The Tony Award for Best Play was awarded on Sunday to “Vanya and Sonia and Masha and Spike,” a comedy set in Bucks County, by a Bucks County playwright, which premiered last fall in Princeton, New Jersey.
In his acceptance speech, Christopher Durang thanked non-profit theaters everywhere. “You are so important to us.”
Durang was commissioned to write “Vanya and Sonia and Masha and Spike” by the McCarter Theater in Princeton and the Lincoln Center in New York.
The play is inspired by the plays of Anton Chekhov, whose moody, drawing-room dramas are standards of the theatrical canon. Durang, whose satirical comic style tends toward the absurd, transferred the 19th century Russian characters to Bucks County, Pa.
“Chekov is contemporary – any way you can bring him to the present time is valid,” said Emily Mann, the artistic director of the McCarter Theater and co-commissioner of the play. “Bucks County is the perfect place for Chekhov. All these country estates – bored and upset and depressed. It’s perfect Durang country and perfect Chekhov country.”
Mann and Durang have known each other since they were undergrads at Harvard University in 1970. “We were in the same playwriting seminar. I was a freshman and he was a senior,” said Mann. “We were both playwrights, and we fell in love with each other’s work.”

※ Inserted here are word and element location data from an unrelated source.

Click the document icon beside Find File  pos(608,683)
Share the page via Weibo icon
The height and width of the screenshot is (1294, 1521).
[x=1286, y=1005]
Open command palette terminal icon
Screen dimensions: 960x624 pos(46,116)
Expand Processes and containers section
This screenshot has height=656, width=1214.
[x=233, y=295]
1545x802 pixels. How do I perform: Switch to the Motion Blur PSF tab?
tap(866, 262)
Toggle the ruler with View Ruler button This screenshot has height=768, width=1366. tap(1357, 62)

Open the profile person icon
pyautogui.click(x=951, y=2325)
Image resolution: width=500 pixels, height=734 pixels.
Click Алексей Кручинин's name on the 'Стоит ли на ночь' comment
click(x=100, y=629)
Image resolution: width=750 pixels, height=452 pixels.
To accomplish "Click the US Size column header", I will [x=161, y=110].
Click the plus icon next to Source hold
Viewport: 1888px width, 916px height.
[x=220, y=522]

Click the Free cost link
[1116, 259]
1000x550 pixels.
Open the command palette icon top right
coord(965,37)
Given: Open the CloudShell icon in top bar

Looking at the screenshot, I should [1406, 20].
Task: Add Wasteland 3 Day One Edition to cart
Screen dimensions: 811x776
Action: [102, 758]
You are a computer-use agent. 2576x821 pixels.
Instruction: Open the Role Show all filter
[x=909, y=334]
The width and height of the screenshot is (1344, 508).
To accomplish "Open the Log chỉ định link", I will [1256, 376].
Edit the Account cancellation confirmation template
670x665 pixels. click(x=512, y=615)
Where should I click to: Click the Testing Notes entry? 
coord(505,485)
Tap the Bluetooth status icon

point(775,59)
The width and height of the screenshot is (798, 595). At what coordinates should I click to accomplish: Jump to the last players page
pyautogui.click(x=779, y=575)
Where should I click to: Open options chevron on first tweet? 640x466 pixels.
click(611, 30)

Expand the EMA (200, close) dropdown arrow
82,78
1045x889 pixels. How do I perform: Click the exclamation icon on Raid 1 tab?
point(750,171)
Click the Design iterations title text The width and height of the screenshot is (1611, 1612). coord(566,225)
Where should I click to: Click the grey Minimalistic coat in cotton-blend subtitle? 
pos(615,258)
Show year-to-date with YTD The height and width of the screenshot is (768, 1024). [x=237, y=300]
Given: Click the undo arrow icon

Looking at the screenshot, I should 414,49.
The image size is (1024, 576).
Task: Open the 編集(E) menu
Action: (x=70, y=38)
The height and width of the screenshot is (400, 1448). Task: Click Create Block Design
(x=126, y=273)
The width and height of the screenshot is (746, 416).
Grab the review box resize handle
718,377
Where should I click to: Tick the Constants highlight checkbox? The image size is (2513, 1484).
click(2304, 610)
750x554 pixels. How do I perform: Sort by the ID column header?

Since then, their careers have stayed close. As the artistic director of the McCarter Theater, Mann is committed to developing new work, so she commissioned Durang to write “Miss Witherspoon,” which was a finalist for a Pulitzer Prize. Immediately after that play premiered in 2005, Mann commissioned Durang to write another one.
Seven years later, that second play “Vanya and Sonia and Masha and Spike,” premiered at the McCarter, and Mann, again, immediately commissioned Durang for another.
“It takes him a while for the right inspiration to hit him,” said Mann. “We’re having lunch next week – we’ll yak away and something might spark.”
Mann says audiences do not need to be up on their Chekhov Clif Notes to get the play. It’s designed to work for Chekhov fans, and for those on a more pedestrian literary level. However, Mann has been nurturing her McCarter audiences in Chekhov, having produced the master’s work for years.
“Our audiences so adored this play, because they know Chris’ work – this is the second play here – and they had seen all the Chekovs,” said Mann. “Every single one. So they got all the references.”